Durante el mandato del emperador Decio (248-251), llegó un momento, en Alejandría, en que los paganos podían, impunemente, capturar y matar a los cristianos según les viniera en gana. Las autoridades dejaban hacer o incluso las aprobaban. En cierta ocasión, los vecinos se apoderaron de un anciano llamado Metras y le exigieron que blasfemara. Ante la negativa de Metras lo golpearon, le clavaron toda clase de pinchos en la cara y en los ojos y por último lo condujeron a las afueras de la ciudad donde lo lapidaron para divertirse.
La siguiente elección recayó en otro cristiano, Quinta, a quien llevaron al templo e instaron a que adorara a los ídolos. Quinta se negó con firmeza, por lo que le ataron los pies y lo arrastraron hasta el lugar donde había muerto su compañero. Allí lo apedrearon con el mismo placer.

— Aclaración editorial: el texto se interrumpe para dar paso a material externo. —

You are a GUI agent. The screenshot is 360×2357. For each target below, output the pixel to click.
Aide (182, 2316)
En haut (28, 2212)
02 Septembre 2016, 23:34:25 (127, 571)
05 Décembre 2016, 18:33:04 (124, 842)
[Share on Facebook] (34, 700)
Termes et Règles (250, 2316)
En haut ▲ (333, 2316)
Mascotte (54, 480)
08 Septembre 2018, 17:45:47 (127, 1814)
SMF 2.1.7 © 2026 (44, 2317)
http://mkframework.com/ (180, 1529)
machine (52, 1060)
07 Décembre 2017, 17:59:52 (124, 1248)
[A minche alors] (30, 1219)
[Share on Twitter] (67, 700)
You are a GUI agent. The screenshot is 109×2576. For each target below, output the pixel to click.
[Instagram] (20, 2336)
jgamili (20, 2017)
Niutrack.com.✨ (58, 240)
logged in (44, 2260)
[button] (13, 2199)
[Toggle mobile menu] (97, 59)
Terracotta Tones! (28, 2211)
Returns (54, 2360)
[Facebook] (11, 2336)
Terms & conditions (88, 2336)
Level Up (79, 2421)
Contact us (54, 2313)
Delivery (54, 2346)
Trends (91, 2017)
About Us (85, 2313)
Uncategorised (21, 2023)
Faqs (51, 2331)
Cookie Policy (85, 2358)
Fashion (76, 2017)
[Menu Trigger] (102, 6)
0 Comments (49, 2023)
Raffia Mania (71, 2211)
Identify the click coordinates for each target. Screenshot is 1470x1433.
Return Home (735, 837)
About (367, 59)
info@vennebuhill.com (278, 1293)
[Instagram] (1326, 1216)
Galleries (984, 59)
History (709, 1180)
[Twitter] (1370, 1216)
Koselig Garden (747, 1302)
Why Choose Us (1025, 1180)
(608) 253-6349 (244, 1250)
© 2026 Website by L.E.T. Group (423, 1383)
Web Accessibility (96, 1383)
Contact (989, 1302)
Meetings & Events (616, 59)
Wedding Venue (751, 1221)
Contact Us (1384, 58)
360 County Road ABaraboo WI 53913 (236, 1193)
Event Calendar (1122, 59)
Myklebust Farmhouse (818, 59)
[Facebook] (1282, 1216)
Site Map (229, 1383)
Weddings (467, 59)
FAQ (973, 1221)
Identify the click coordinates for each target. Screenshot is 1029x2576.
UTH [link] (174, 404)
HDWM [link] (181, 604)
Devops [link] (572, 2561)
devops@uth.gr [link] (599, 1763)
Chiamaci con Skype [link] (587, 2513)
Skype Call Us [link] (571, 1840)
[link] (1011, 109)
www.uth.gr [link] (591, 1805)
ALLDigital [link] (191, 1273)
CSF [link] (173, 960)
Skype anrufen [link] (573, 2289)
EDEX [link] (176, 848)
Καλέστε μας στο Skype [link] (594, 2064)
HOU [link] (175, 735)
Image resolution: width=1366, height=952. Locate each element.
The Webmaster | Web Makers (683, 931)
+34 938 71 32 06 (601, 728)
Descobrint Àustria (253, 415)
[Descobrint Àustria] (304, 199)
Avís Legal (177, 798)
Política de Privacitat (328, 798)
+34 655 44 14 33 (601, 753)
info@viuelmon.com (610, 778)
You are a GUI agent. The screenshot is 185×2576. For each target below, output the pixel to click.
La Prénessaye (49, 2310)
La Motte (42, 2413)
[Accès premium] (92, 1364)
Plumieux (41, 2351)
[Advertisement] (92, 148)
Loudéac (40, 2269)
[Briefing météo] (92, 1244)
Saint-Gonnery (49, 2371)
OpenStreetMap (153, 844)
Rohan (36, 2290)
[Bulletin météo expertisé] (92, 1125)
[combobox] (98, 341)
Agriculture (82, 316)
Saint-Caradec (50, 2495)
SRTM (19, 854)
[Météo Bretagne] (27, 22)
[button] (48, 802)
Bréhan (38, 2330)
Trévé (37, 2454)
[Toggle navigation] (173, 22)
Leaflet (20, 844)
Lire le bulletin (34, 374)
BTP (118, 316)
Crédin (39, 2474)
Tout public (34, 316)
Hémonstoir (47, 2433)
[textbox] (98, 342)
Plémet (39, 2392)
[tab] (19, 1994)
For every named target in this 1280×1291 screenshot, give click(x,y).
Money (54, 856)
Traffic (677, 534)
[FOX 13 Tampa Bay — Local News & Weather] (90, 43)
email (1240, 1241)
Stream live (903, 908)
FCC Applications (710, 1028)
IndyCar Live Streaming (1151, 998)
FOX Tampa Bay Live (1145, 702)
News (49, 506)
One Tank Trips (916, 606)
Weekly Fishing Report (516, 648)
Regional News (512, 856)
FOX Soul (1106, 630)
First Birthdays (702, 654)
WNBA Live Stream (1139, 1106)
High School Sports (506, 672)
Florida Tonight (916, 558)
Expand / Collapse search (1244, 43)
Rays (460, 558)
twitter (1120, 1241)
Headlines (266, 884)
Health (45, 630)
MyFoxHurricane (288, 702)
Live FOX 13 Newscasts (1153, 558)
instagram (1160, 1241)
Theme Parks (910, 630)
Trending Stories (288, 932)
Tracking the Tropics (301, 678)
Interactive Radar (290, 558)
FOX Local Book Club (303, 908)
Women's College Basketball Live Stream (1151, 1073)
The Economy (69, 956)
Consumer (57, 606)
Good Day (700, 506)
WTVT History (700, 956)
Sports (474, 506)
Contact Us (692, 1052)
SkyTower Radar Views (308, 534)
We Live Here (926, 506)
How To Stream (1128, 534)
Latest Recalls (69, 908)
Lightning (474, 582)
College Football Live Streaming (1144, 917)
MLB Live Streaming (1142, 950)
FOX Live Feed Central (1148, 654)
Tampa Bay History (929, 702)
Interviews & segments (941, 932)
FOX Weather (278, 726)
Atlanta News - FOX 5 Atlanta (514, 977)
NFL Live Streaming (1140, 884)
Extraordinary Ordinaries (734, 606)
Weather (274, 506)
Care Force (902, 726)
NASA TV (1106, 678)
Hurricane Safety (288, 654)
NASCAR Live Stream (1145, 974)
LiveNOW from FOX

Apolonia, su tercera víctima, les inspiró otras fantasías. Ella no era ya una mujer joven y formaba parte de un grupo de vírgenes consagradas. Una vez le hubieron destrozado la mandíbula, la amenazaron con arrojarla si no repetía toda una serie de injurias contra Cristo después de ellos. Apolonia se excusó educadamente por no poder darles esa satisfacción y, después, aprovechando un descuido de sus verdugos, se apresuró a tirarse a las llamas.
El relato de estos martirios aparece en una carta de Dionisio, obispo de Alejandría (m. 265), a su amigo Fabián, obispo de Antioquía.